#### [About this task]
With the material below, print exactly the lines between the line holding "CURSOS (13, 2270)" and the line holding "Website Designer in Mumbai (95, 2569)", inclusive. Add nothing else.

#### [Source information]
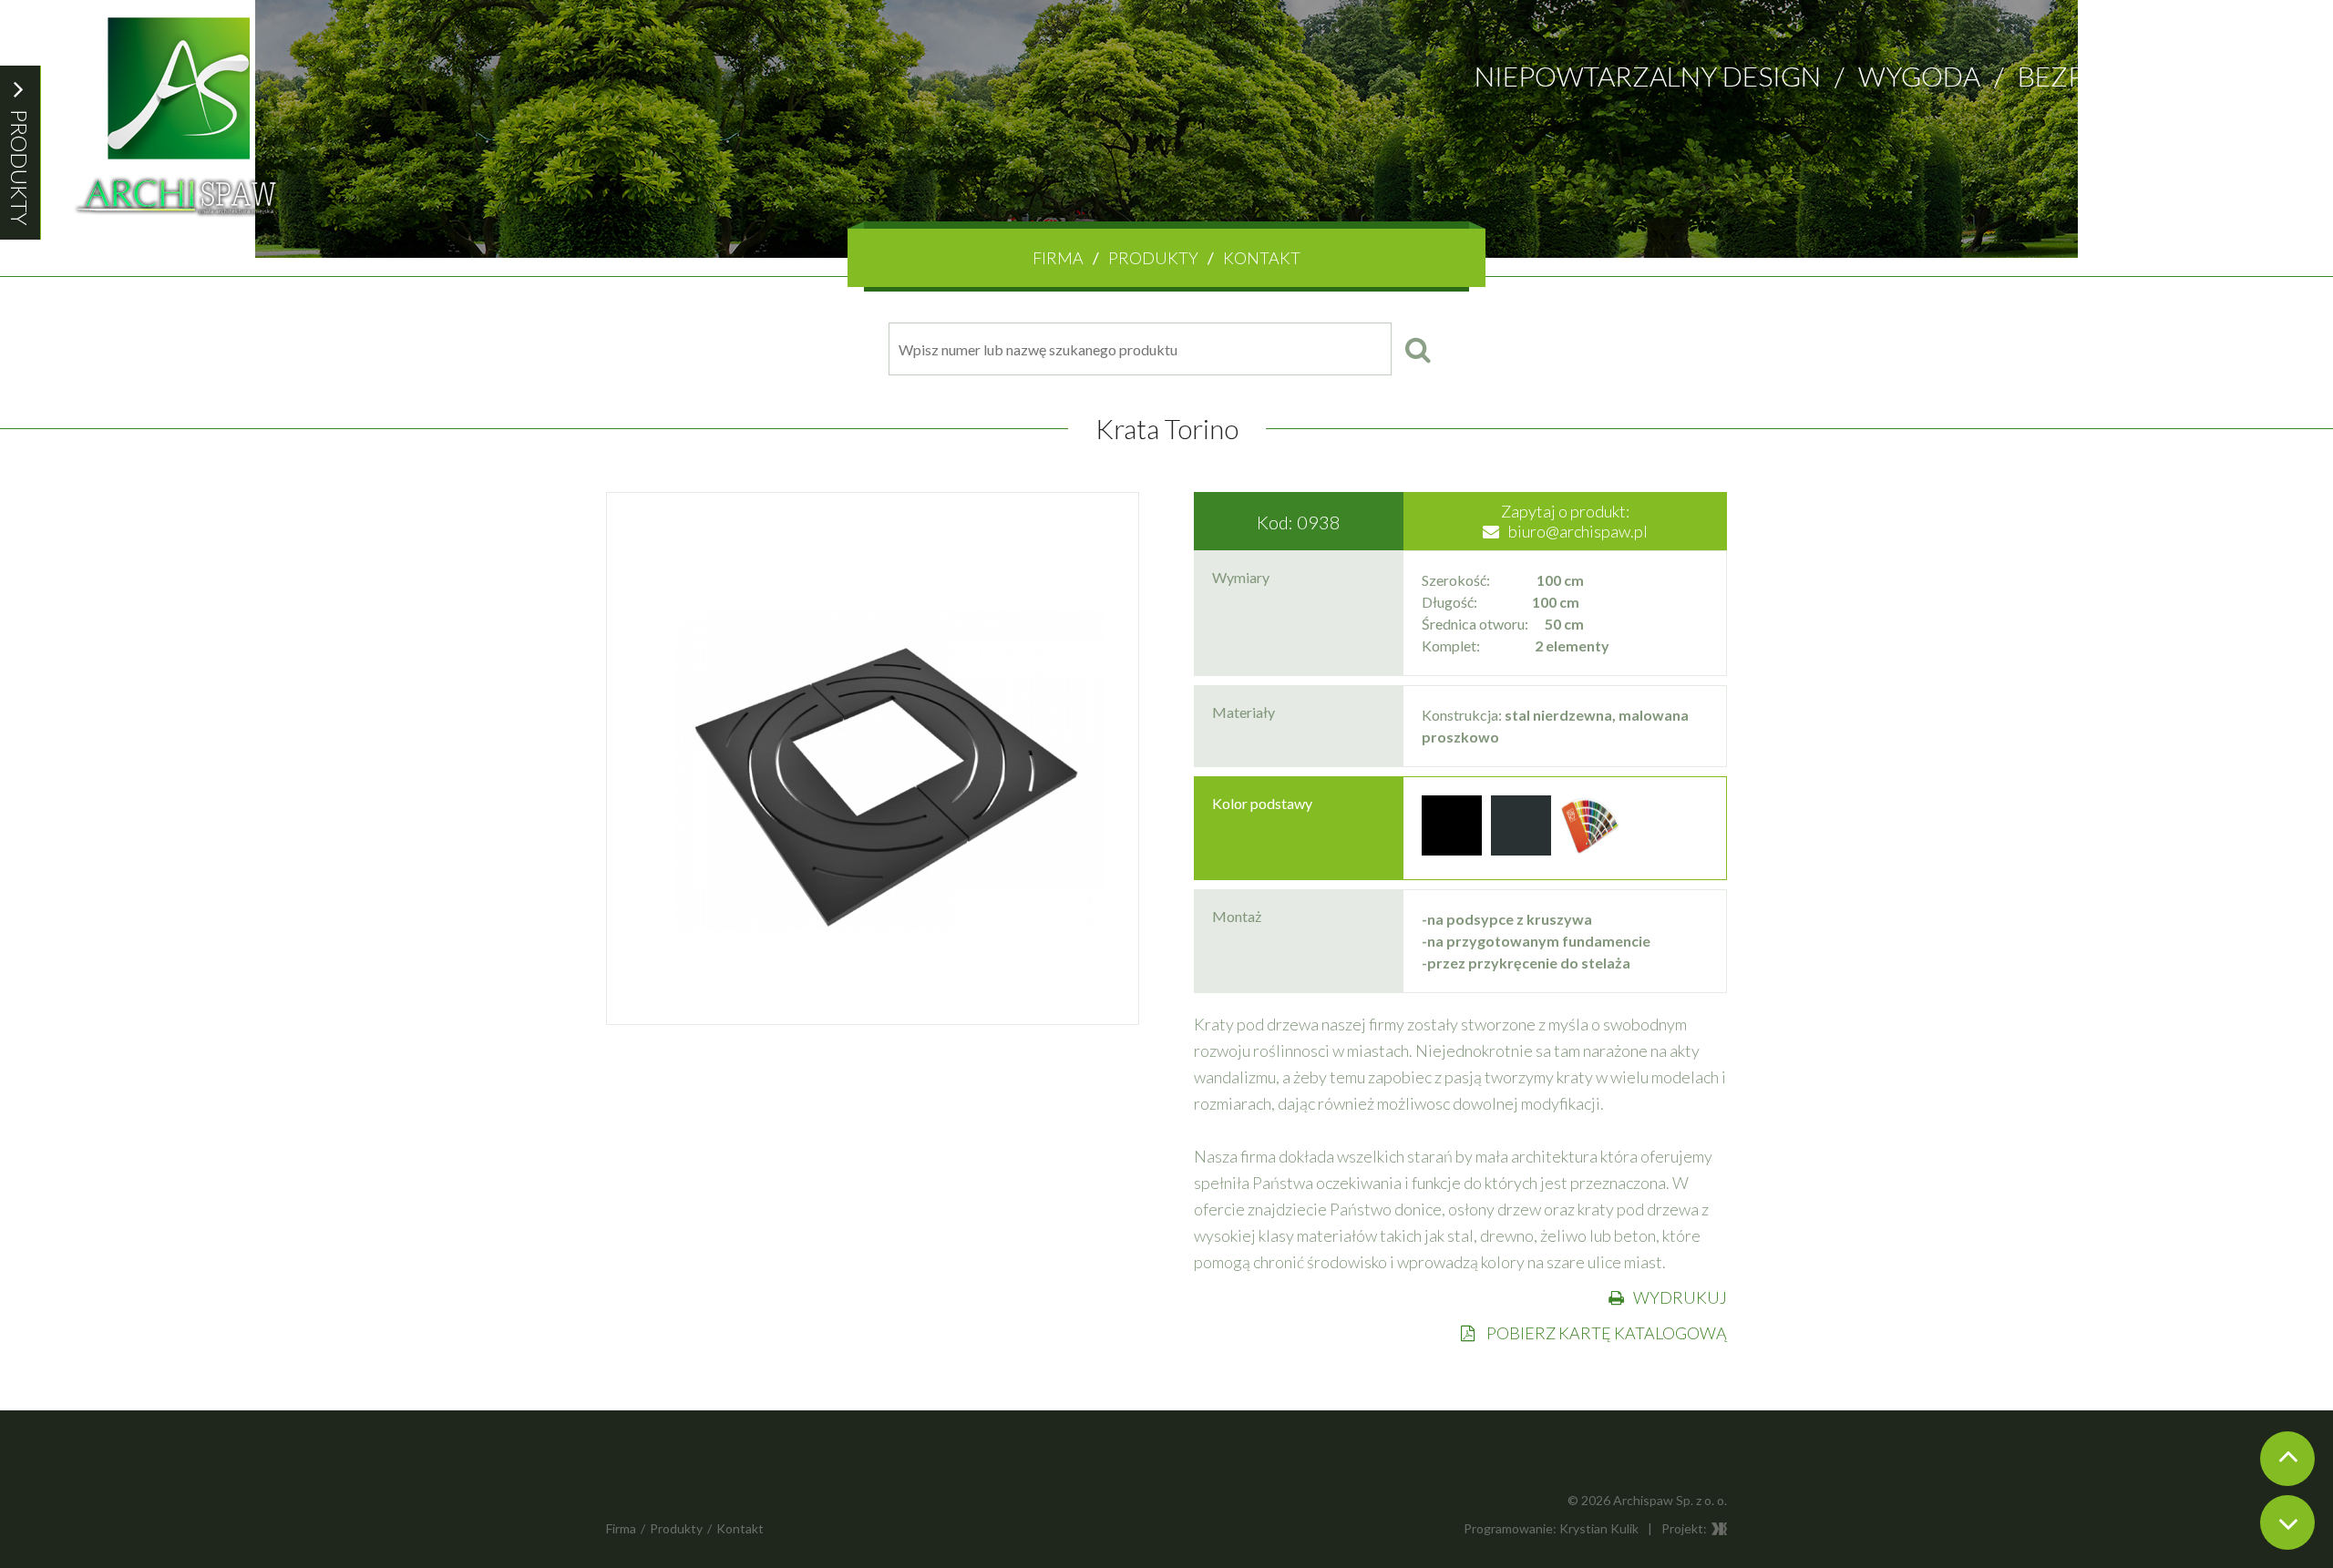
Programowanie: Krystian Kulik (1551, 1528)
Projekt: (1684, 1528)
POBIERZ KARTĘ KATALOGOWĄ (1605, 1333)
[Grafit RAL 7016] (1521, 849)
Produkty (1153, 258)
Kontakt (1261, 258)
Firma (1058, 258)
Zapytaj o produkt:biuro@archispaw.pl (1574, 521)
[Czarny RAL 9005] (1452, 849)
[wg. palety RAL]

==

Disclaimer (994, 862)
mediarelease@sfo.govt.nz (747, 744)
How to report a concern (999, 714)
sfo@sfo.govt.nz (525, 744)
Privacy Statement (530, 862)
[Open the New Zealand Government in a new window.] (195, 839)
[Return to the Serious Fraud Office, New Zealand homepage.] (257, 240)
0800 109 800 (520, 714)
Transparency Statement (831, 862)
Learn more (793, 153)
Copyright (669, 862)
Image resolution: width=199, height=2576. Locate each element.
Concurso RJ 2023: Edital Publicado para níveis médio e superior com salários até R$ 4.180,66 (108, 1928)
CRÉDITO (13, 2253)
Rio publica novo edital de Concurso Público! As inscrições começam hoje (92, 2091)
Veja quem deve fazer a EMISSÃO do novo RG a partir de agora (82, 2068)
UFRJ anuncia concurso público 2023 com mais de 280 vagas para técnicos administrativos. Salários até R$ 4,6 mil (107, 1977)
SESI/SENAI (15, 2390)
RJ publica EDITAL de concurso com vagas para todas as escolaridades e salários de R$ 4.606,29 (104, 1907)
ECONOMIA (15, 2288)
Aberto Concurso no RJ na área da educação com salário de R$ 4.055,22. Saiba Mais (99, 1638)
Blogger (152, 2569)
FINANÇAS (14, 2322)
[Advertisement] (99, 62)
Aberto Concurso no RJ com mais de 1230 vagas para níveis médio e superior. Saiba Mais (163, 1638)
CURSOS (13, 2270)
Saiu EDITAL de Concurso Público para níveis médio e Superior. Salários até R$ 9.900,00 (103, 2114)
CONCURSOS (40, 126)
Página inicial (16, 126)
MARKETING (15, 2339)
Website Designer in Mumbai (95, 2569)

#### [Answer below]
CURSOS (13, 2270)
Saiu EDITAL de Concurso Público para níveis médio e Superior. Salários até R$ 9.900,00 (103, 2114)
CONCURSOS (40, 126)
Página inicial (16, 126)
MARKETING (15, 2339)
Website Designer in Mumbai (95, 2569)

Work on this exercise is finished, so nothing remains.